The Cambrian Conundrum: a new perspective
This is a multidisciplinary study addressing some key questions in animal evolution by merging genomic and palaeontological information. This multidisciplinary approach was firstly advocated by Bruce Runnegar (2), one of the greatest contemporary palaeontologists, and is named Molecular Palaeontology.
From my point of view this study is of paramount importance not only because it improved our understanding of animal evolution; but also because our new paper represents the first large-scale molecular palaeobiological study and marks the coming of age of this new research paradigm.
It is difficult, to summarise this paper in few, simple words, mostly because it has so many different facets. However, let’s simply say that Darwin considered the Cambrian evolutionary explosion (i.e. the sudden appearance of bilaterally symmetrical animals in the fossil record ~ 525 Millions of years ago) as one of the potentially most serious problems with his gradualist theory of evolution by natural selection (3). In the fossil record, Precambrian ancestors of the Cambrian animals were unknown. Darwin concluded that this was most likely because of gaps in the fossil record. He went on by stating that as older rocks would have been uncovered ancestors of the Cambrian animals would have been found. Indeed many Precambrian fossils are now known but uncontroversially recognisable ancestors of the Cambrian bilaterians have still to be found.
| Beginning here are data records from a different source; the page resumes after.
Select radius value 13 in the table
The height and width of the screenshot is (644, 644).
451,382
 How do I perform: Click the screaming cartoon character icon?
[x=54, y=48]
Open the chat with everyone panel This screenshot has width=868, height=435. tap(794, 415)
So, using the words of Enrico Fermi (see Ref. 4): “where are they?” This discrepancy has led many evolutionary biologists to conclude that the Cambrian explosion is, most likely, some sort of fossil preservation artefact (i.e. a taphonomic artefact).
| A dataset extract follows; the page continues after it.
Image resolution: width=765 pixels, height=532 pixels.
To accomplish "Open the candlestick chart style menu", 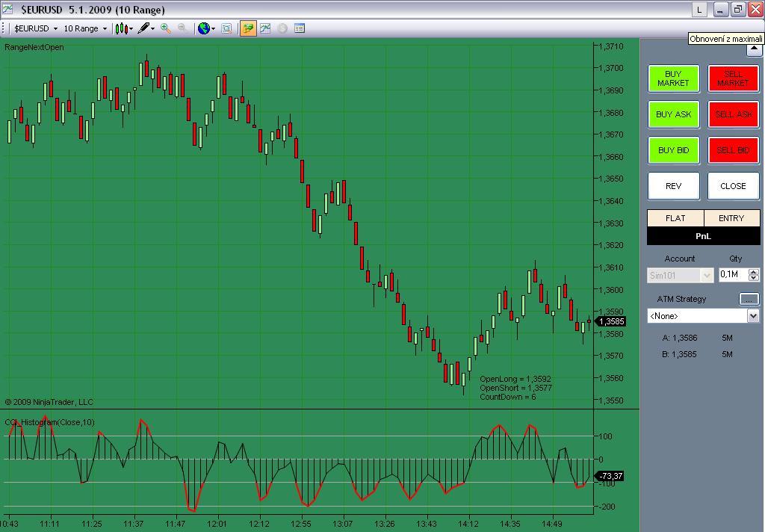I will [123, 29].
In a series of papers published in the early sixties Linus Pauling and Emile Zuckerkandl (5) firstly suggested that historical information about living species could be found in the genetic material. They also introduced the concept of “molecular clock”. In simple terms, this is based on the idea that the genetic distance between two species should be roughly proportional to the time since they diverged from their last common ancestor. Molecular clocks allow estimating divergence times among organisms in a (largely) fossil independent way (few fossils still need to be used to calibrate the clock).
Molecular clocks have long been used to try to date the animal radiation, and for a long time these methods produced results largely incongruent with the Cambrian explosion. That is, they suggested that animals with a bilateral symmetry significantly predated their first origin in the geologic record. Because these results are consistent with Darwin’s original hypothesis that the fossil record is highly incomplete, these results have been taken to confirm the artefactual nature of the Cambrian explosion. However, and most importantly, these earlier studies used molecular clock methods that are now considered obsolete, and that assumed an unrealistic, fixed rate of substitution across the entire animal kingdom (see for example Ref. 6).
In our study we used modern, well performing molecular clock methods that avoid the assumption of rate constancy, a large sample of living taxa and a robust set of calibration points from the fossil record. In this way we were able to show (see Figure) that the Cambrian explosion is not a preservation artefact but a real evolutionary event: It represents the time at which the modern animal phyla (e.g. Brachiopoda, Mollusca, Nematoda, Arthropoda and so forth) radiated. What is surprising of the pattern we observed is that all animal Phyla seem to have independently radiated in a very short amount of time, which closely correspond to the time of the Cambrian radiation.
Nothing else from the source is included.